* [PROVIDED PASSAGE]

A Quart of Ale± #57
On the craft journey with a session of ales and a 0% cider.
Hard to beat variety from Sullivans, 9 White Deer, West Kerry and Stonewell.
Sullivan’s “Irish Gold” Golden Ale 5.2%, 440ml can O’Briens Wine
Colour of this Kilkenny contender is a mix of copper and gold; if you say there’s amber there, I won’t disagree. I’ve seen it described as a tastier ale with a gentle bite and wouldn’t disagree with that either.
The label reveals it, modestly, as “traditionally brewed With Lightly Roasted Cara Malt And Finished With First Gold Aroma Hops.” And I must say, the result is pretty good, a rather unique beer, rich with roasted flavour from the malt and with a dry finish thanks to the hops. Goes to show, a modern beer doesn’t have to be an IPA of either coast to hit the spot.
They say: The beer we craft today is inspired by traditional Kilkenny recipes and brewed the way the family has always brewed – the way real Irish beer should be brewed – by local experts, by hand, in small batches, with enormous heart and the finest locally sourced ingredients. Brewed by a true master, the beauty of this ale lies in its balance, sessionability and subtle apricot & tangerine tasting finish.
The barley used to produce Sullivan’s Golden Ale is sourced from four local Kilkenny farms ensuring the utmost quality and flavour. Pizza is the suggested match but I’m sure this ale, with an almost plush mouthfeel, can do better for itself.
Malts: Irish Ale, Vienna, Cara.
Hops: First Gold, Admiral.
9 White Deer “Stag Ban” Pale Ale 4.5%, 500ml bottle O’Briens Wine
Mid amber is the colour of this dry refreshing Pale Ale from the West Cork Gaeltacht. This is the first ever beer from 9 White Deer in Ballyvourney and one they more or less got spot-on from the beginning (2014). It has been gluten free since 2018.

(Pointing records for text and elements)

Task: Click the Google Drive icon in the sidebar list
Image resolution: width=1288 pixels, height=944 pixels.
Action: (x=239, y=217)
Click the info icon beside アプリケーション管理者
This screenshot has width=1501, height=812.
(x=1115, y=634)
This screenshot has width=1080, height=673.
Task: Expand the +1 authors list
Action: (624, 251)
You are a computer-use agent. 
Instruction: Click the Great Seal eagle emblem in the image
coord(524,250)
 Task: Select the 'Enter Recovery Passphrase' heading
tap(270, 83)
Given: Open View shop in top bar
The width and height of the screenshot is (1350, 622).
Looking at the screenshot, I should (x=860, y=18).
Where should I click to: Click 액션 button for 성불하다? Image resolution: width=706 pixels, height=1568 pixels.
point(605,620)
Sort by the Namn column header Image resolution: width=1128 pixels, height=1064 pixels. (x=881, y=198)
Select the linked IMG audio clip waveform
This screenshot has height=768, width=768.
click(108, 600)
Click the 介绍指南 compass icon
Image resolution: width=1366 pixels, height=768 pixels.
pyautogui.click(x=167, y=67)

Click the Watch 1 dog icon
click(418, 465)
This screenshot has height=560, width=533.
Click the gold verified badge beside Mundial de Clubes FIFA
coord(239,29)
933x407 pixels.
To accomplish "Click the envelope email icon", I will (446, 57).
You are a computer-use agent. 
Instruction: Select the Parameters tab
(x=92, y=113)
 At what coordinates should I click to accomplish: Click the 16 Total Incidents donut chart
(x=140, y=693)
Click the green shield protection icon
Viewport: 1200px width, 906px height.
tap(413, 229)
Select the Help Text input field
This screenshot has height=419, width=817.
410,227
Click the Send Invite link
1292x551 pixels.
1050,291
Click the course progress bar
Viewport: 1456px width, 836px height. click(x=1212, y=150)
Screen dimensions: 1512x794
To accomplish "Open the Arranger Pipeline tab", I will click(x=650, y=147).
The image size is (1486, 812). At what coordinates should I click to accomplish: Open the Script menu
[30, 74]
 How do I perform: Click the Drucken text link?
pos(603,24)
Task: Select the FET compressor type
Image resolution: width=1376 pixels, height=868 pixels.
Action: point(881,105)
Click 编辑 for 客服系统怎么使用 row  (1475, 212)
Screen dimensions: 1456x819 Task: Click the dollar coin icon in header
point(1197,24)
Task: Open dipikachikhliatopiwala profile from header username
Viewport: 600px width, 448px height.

* [PROBLEM REQUIREMENTS] Extend the beer tasting notes from the last sentence shown, keeping the same voice and format.

* [OUTPUT]
Soft white head here and a finger taste of this will tell you that the spicy citrusy hops are key. But it’s not a “hop bomb”. This is about balance. They say they designed this beer with summer in mind and the hops used (First Gold, Admiral and Cascade) emphasise that. It is a harmonious drink with citrus, floral and spice notes all combining well in the golden glass. The result is a top end Pale Ale.
Basically, it’s an easy drinking beer, brewed at lower temperatures to create a cleaner profile; the malt profile is uncomplicated, neither heavy nor cloying. It is a dry and refreshing beer with a light malt body mixing well with the contribution from the hops.
They say: Throughout the world a white deer is seen as sacred and something very special and 9 White Deer Craft Brewery holds the same view. In Baile Bhuirne the people of the community greatly respect the holy and historical value of the well and the stories of St Gobnait. Determined to honour the local landscape and folklore, we craft beers from native barley and the purest of water sourced from the Cork and Kerry mountains.
Long may the 9 White Deer continue brewing beers like this!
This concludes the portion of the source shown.